(DATA FOR THE TASK Opens)

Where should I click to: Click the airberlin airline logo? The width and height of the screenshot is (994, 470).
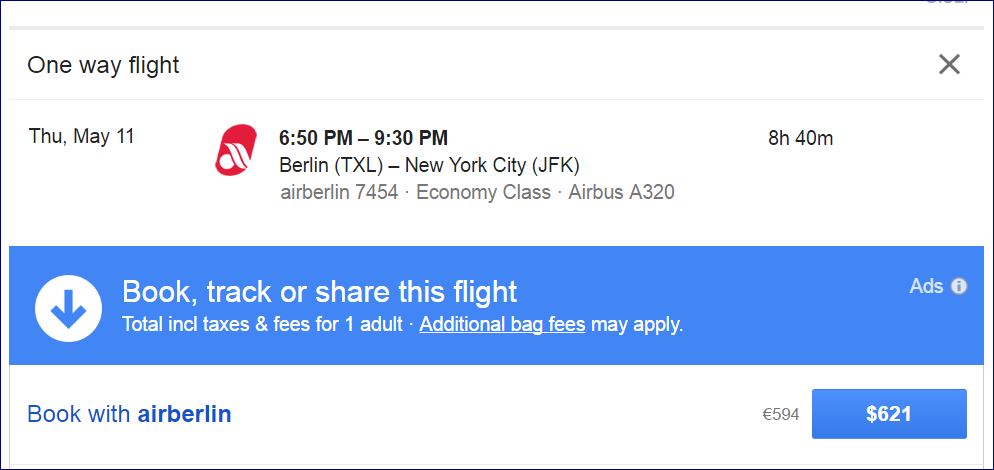tap(235, 150)
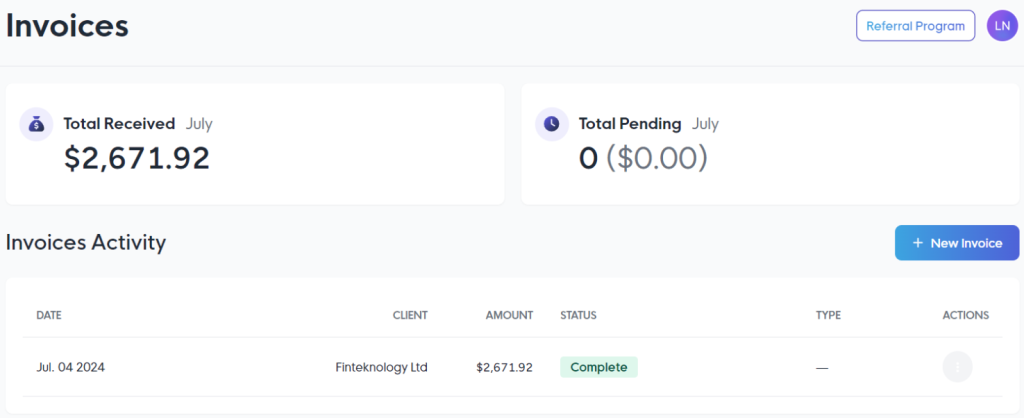Click the Total Pending July label
The height and width of the screenshot is (418, 1024).
click(x=648, y=123)
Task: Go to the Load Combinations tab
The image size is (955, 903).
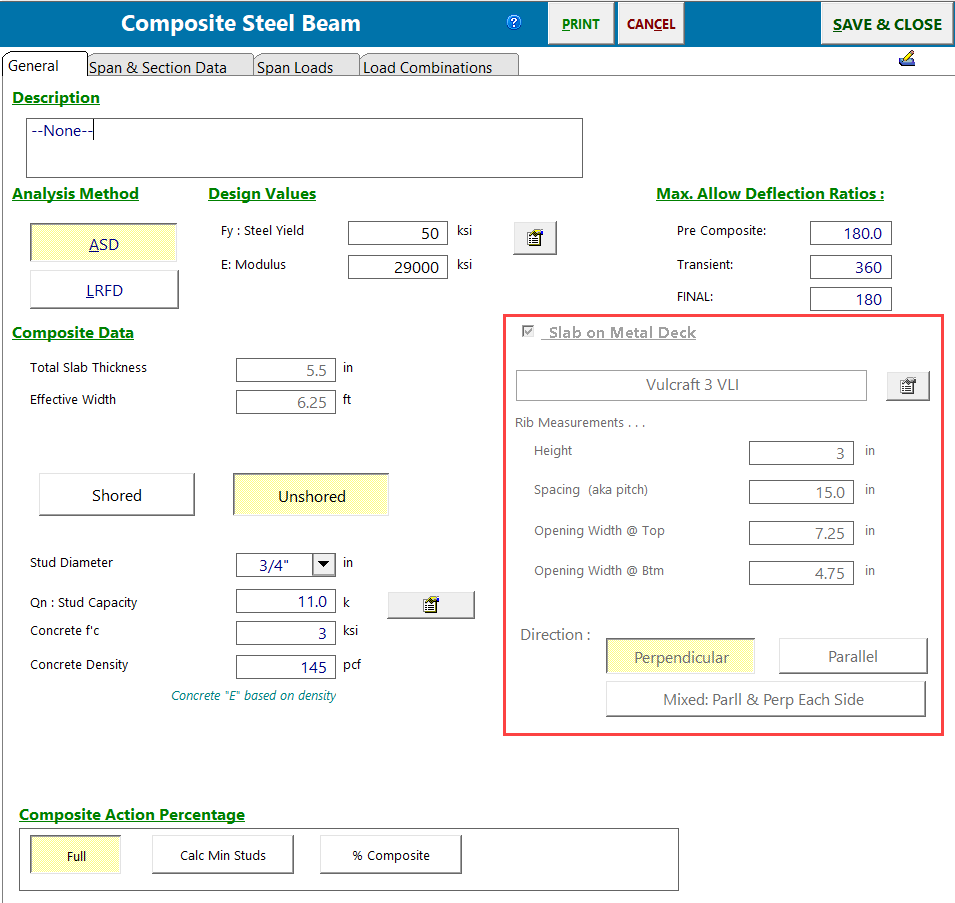Action: click(x=428, y=67)
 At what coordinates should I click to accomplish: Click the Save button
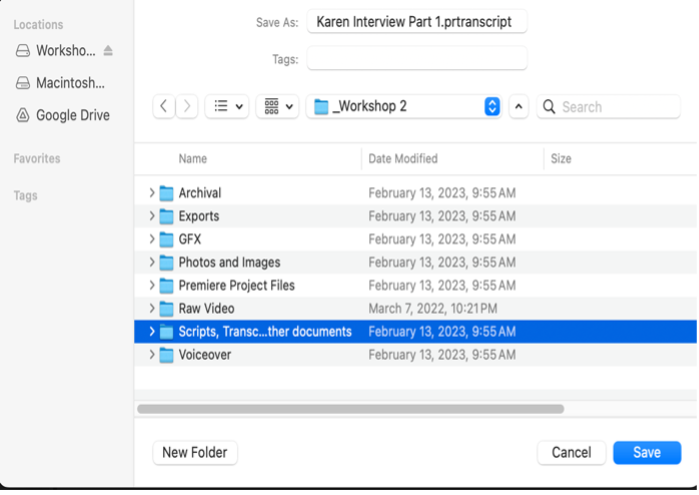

(DATA FOR THE TASK Closes)

HOW TO COMPLETE THIS TASK:
Please print all the lines above exactly as given and leave out every picture.

ANSWER FOR THIS EXERCISE:
Where should I click to: Click the airberlin airline logo? The width and height of the screenshot is (994, 470).
tap(235, 150)
Click the Total Pending July label
The height and width of the screenshot is (418, 1024).
click(x=648, y=123)
Task: Go to the Load Combinations tab
The image size is (955, 903).
Action: click(x=428, y=67)
 At what coordinates should I click to accomplish: Click the Save button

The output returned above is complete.